何が愛だ。王族の結婚は恋愛ではない、政治だ。
王がメープルローズ伯爵の令嬢と婚約を行ったのは、政治の一環であり利害関係の一致だ。
更に、メープルローズ伯よりは王家の方がこの婚約話には乗り気だったといっても過言ではない。
さらにその代りの相手が何のメリットもない男爵家だと。バカかアイツは。絶対に阻止せねばならない。

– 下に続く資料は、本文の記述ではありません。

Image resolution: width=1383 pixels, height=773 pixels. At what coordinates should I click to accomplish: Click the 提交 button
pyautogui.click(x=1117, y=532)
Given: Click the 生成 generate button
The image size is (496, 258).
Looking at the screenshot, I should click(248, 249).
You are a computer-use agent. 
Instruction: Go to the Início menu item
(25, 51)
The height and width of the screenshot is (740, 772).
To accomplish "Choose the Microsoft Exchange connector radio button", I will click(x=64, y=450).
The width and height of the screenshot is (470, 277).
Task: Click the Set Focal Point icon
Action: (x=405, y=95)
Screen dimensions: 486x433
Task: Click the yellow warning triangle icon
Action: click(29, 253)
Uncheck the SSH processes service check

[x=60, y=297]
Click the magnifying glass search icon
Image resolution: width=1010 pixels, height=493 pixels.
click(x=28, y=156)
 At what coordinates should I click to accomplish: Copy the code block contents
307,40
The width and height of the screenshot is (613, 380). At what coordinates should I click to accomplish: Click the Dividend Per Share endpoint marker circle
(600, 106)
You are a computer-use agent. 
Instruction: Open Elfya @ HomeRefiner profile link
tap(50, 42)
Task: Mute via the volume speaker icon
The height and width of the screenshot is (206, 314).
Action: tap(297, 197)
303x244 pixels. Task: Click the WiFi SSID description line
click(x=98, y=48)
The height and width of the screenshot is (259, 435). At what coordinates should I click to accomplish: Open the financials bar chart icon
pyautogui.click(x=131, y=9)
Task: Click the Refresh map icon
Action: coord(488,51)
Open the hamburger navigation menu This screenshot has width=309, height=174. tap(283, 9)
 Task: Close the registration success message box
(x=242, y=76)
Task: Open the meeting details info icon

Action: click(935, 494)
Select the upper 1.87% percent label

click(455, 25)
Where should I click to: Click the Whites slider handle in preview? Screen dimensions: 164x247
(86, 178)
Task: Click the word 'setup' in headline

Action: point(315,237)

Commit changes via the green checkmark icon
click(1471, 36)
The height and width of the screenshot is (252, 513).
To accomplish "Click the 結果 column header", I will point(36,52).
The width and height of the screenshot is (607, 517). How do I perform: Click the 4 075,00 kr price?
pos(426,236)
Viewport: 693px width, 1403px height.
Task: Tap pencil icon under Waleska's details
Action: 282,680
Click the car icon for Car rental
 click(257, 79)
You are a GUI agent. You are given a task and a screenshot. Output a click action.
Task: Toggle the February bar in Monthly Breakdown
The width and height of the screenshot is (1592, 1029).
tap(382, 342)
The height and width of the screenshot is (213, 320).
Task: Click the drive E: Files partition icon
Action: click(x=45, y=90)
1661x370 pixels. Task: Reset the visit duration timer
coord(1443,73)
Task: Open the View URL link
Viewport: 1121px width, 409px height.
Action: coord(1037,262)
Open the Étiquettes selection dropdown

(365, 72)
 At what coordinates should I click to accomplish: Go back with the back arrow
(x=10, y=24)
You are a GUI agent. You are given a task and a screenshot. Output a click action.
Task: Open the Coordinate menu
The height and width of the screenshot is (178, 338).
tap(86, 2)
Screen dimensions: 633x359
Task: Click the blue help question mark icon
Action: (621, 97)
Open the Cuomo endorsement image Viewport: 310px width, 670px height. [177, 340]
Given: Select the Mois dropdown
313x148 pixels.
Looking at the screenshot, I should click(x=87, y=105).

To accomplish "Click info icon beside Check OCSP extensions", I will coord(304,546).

どうにかしてメープルローズ伯爵令嬢との婚約を続ける必要がある。今回は第二王子が一方的に宣言しただけではあるが、その宣言を行った場にはかなりの人間がいたと聞く。となれば表向き婚約破棄が周知の事実として広がっているかもしれない。
王は頭を悩ませるのであった。
余談ではあるが、この際、王の頭の中はアリシア嬢との婚約復帰の事でいっぱいであり、第二王子に対して罰則的なものを課していなかった。そのことが、『王は声を荒げておられたが、特に第二王子に対しての罰は無かったため、そこまで怒ってもいなかったのではないか。』などという話として広まることとなる。
◇◇◇
「まったく父上はなぜわかってくれないのか!」
学院に登校してきた、アレックス王子はエリナに挨拶をし、自席につくと悪態をつく。
「アレックス様。大丈夫です。お義父様もいずれわかってくれますわ」
「ああ、エレナ。すまない、君にまで心配をかけてしまって。だが、もちろんだとも。必ず君との婚約を成し遂げてみせるよ」
「ええ、期待しております。アレックス様。」
エリナがアレックスを励ましている。さらっと王の事を義父などと言っているが。
(ああ、なんていい女性なんだろうか。アリシアなどよりよほどいい。やはり僕はエリナと結ばれてみせる。)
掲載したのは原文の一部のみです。